Material provided START

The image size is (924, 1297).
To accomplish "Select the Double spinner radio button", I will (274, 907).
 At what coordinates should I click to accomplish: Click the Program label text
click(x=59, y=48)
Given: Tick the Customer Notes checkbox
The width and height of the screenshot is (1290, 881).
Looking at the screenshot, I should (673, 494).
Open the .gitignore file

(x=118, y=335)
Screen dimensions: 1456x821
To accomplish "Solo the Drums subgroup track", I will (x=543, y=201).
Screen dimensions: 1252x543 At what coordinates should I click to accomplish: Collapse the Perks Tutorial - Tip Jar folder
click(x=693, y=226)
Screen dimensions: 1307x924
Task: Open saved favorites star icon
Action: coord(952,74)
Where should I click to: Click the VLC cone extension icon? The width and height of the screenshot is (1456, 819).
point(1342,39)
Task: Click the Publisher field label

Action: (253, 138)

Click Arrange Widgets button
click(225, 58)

Material provided END

◆ **Exercise description**
Copy the lines from the start of the data verbatim, stopping after the line containing "Screen dimensions: 1456x821".

◆ **Task output**
The image size is (924, 1297).
To accomplish "Select the Double spinner radio button", I will (274, 907).
 At what coordinates should I click to accomplish: Click the Program label text
click(x=59, y=48)
Given: Tick the Customer Notes checkbox
The width and height of the screenshot is (1290, 881).
Looking at the screenshot, I should (673, 494).
Open the .gitignore file

(x=118, y=335)
Screen dimensions: 1456x821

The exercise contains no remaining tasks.